┌────────
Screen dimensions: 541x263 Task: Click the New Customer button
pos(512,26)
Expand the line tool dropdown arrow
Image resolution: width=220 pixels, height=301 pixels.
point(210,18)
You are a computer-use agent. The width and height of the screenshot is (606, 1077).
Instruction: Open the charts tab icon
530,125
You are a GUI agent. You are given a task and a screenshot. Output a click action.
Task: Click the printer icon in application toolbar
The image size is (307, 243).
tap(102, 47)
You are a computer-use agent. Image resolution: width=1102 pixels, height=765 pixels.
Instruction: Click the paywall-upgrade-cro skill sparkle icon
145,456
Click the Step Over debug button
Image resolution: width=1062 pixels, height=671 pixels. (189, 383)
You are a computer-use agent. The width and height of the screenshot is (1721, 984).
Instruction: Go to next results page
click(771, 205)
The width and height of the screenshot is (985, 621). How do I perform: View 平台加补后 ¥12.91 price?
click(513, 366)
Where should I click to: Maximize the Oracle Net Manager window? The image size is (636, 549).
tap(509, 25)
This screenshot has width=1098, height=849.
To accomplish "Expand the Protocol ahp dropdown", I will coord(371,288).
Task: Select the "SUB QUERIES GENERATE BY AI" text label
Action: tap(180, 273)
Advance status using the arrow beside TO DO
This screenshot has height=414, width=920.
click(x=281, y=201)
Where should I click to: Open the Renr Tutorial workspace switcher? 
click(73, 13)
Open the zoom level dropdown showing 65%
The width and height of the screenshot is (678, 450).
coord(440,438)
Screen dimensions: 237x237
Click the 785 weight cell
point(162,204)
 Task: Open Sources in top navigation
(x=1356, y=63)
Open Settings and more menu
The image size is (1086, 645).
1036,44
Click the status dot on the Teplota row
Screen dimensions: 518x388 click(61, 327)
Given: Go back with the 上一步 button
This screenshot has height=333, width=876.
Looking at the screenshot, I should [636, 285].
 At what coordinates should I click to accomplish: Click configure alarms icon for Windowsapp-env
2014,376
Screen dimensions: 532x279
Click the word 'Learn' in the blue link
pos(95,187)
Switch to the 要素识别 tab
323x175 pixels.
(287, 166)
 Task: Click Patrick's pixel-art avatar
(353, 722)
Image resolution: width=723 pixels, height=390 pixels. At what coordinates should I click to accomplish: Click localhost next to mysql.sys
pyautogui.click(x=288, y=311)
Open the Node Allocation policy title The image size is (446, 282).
└────────
● Stated exercise
Could you rewrite all of the items above, changing "computer-use agent" to "desktop assistant" wherever it appears and leaving everything else the same?

● Task solution
Screen dimensions: 541x263 Task: Click the New Customer button
pos(512,26)
Expand the line tool dropdown arrow
Image resolution: width=220 pixels, height=301 pixels.
point(210,18)
You are a desktop assistant. The width and height of the screenshot is (606, 1077).
Instruction: Open the charts tab icon
530,125
You are a GUI agent. You are given a task and a screenshot. Output a click action.
Task: Click the printer icon in application toolbar
The image size is (307, 243).
tap(102, 47)
You are a desktop assistant. Image resolution: width=1102 pixels, height=765 pixels.
Instruction: Click the paywall-upgrade-cro skill sparkle icon
145,456
Click the Step Over debug button
Image resolution: width=1062 pixels, height=671 pixels. (189, 383)
You are a desktop assistant. The width and height of the screenshot is (1721, 984).
Instruction: Go to next results page
click(771, 205)
The width and height of the screenshot is (985, 621). How do I perform: View 平台加补后 ¥12.91 price?
click(513, 366)
Where should I click to: Maximize the Oracle Net Manager window? The image size is (636, 549).
tap(509, 25)
This screenshot has width=1098, height=849.
To accomplish "Expand the Protocol ahp dropdown", I will coord(371,288).
Task: Select the "SUB QUERIES GENERATE BY AI" text label
Action: tap(180, 273)
Advance status using the arrow beside TO DO
This screenshot has height=414, width=920.
click(x=281, y=201)
Where should I click to: Open the Renr Tutorial workspace switcher? 
click(73, 13)
Open the zoom level dropdown showing 65%
The width and height of the screenshot is (678, 450).
coord(440,438)
Screen dimensions: 237x237
Click the 785 weight cell
point(162,204)
 Task: Open Sources in top navigation
(x=1356, y=63)
Open Settings and more menu
The image size is (1086, 645).
1036,44
Click the status dot on the Teplota row
Screen dimensions: 518x388 click(61, 327)
Given: Go back with the 上一步 button
This screenshot has height=333, width=876.
Looking at the screenshot, I should [636, 285].
 At what coordinates should I click to accomplish: Click configure alarms icon for Windowsapp-env
2014,376
Screen dimensions: 532x279
Click the word 'Learn' in the blue link
pos(95,187)
Switch to the 要素识别 tab
323x175 pixels.
(287, 166)
 Task: Click Patrick's pixel-art avatar
(353, 722)
Image resolution: width=723 pixels, height=390 pixels. At what coordinates should I click to accomplish: Click localhost next to mysql.sys
pyautogui.click(x=288, y=311)
Open the Node Allocation policy title The image size is (446, 282).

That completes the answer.